Westafrika: Tanzen trotz Terrorwarnung: Zum Festival nach Mali

Zwei Freunde fahren zum Festival sur le Niger. Von Telefonaten mit der Botschaft, Bier bei „Mama“ und dem Tuareg-Blues. Ein Protokoll.

Als die SMS des Botschafters kam, wurde uns mulmig. Große Menschenansammlungen meiden. Aus gegebenem Anlass. So was stand da. Was trieben wir hier eigentlich? Zwei Typen Anfang 30 in Ségou, einer 133.000-Einwohner-Stadt am Rande der malischen Sahara, am Ufer des Niger. Zwei Typen auf einem Festival, Feiern und Tanzen im landesweiten Ausnahmezustand, der seit November 2015 gilt. Ein bisschen wahnsinnig war das schon. Aber wir sind auch ein bisschen wahnsinnig.

Lech wollte schon länger nach Mali, er ist fasziniert von diesem Melting Pot, drei Mal so groß wie Deutschland. So viel Musik ist von dort in die Welt gelangt, vor Jahrhunderten schon mit den Sklavenschiffen nach Amerika und heute noch in die ganze Welt.
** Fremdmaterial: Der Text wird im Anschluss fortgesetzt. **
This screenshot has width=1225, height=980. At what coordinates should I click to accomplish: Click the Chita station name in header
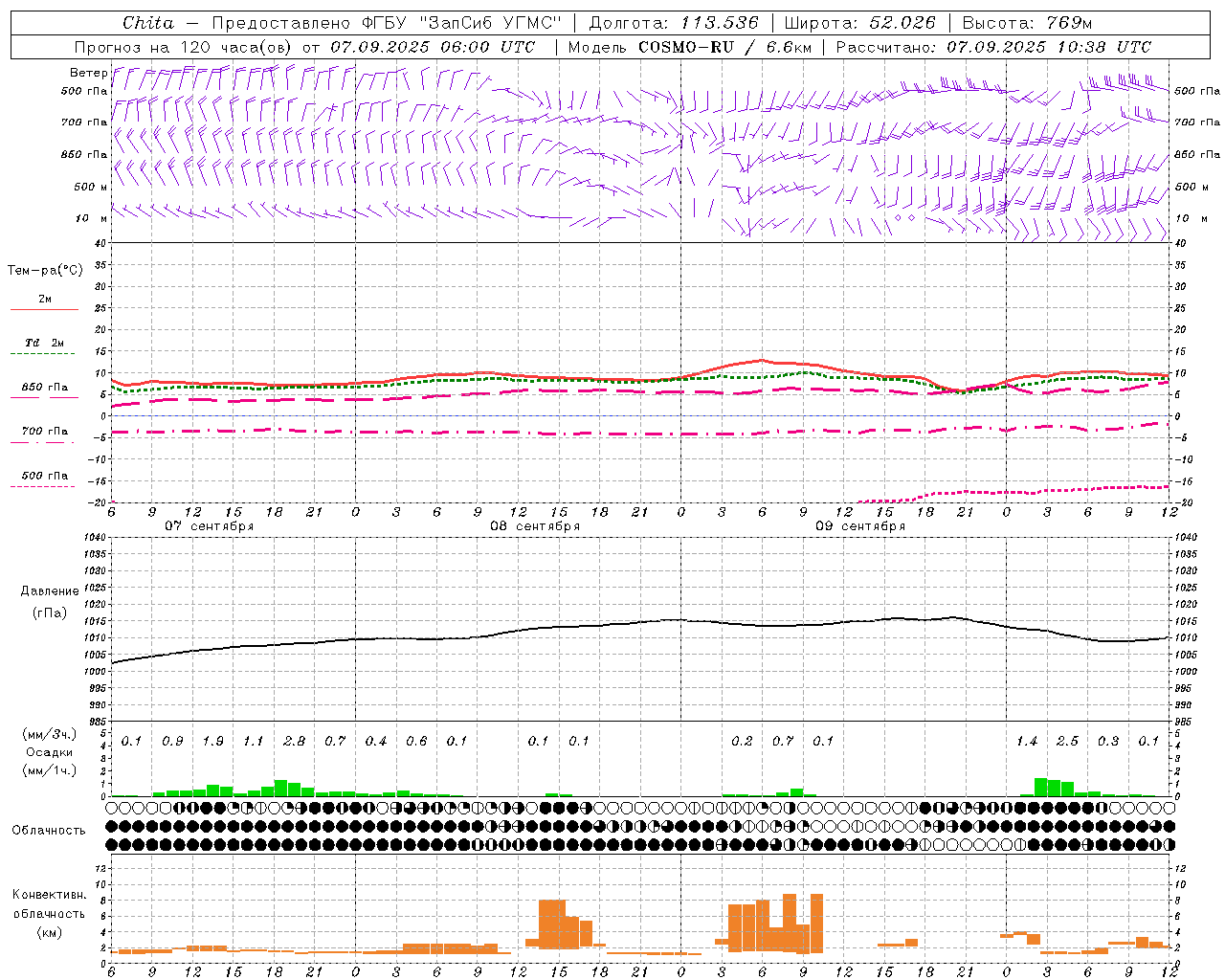coord(148,23)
Eines der wichtigsten Festivals der Region ist aus einem jährlichen Treffen der nomadischen Tuareg entstanden, es hatte auch Künstler und Fans aus Europa angelockt – bis vor einigen Jahren zumindest. Islamisten hatten den Arabischen Frühling ausgenutzt und sich im Norden und Westen Afrikas ausgebreitet. Sie griffen auch und gerade Touristen an.
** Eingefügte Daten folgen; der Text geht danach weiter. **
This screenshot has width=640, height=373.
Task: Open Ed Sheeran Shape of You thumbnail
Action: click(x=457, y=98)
Dieses Festival fand Anfang 2012 nahe Timbuktu zum vorläufig letzten Mal statt. Ausländer kamen kaum noch. Kurz darauf eskalierte die Lage im Land: Tuareg-Separatisten und Regierungstruppen bekämpften sich, das Militär stürzte den Präsidenten, Kämpfer eines Al-Qaida-Ablegers zerstörten in Timbuktu jahrhundertealte Mausoleen, die zum Unesco-Weltkulturerbe gehörten. Bald mischten sich die Franzosen ein, auch Deutschland entsandte Soldaten. Ein Riesenchaos.

2016 sahen wir die Dokumentation „Mali Blues“ über Musiker, die von Dschihadisten bedroht wurden, fliehen mussten und weiter Musik machten und auftraten. Trotz allem. In der Doku ist auch von einem anderen Musikfest die Rede, dem Festival sur le Niger in Ségou. Die Organisatoren engagieren sich für Frieden im Land und gegen religiösen Fanatismus, das dreitägige Event soll ein Zeichen sein. Auch 2019 wieder.

Da wollten wir hin, das wollten wir sehen.

Oftmals ist es vor Ort gar nicht so gefährlich

Ségou, etwa 240 Kilometer entfernt von der Hauptstadt Bamako, liegt nicht weit südlich einer gedachten Linie, die das Auswärtige Amt zieht. Für die Regionen nördlich dieser Linie gibt es eine Reisewarnung, unnötige Reisen sind im ganzen Land zu vermeiden. Ist es nötig, zu einem Festival zu fahren? Für uns schon.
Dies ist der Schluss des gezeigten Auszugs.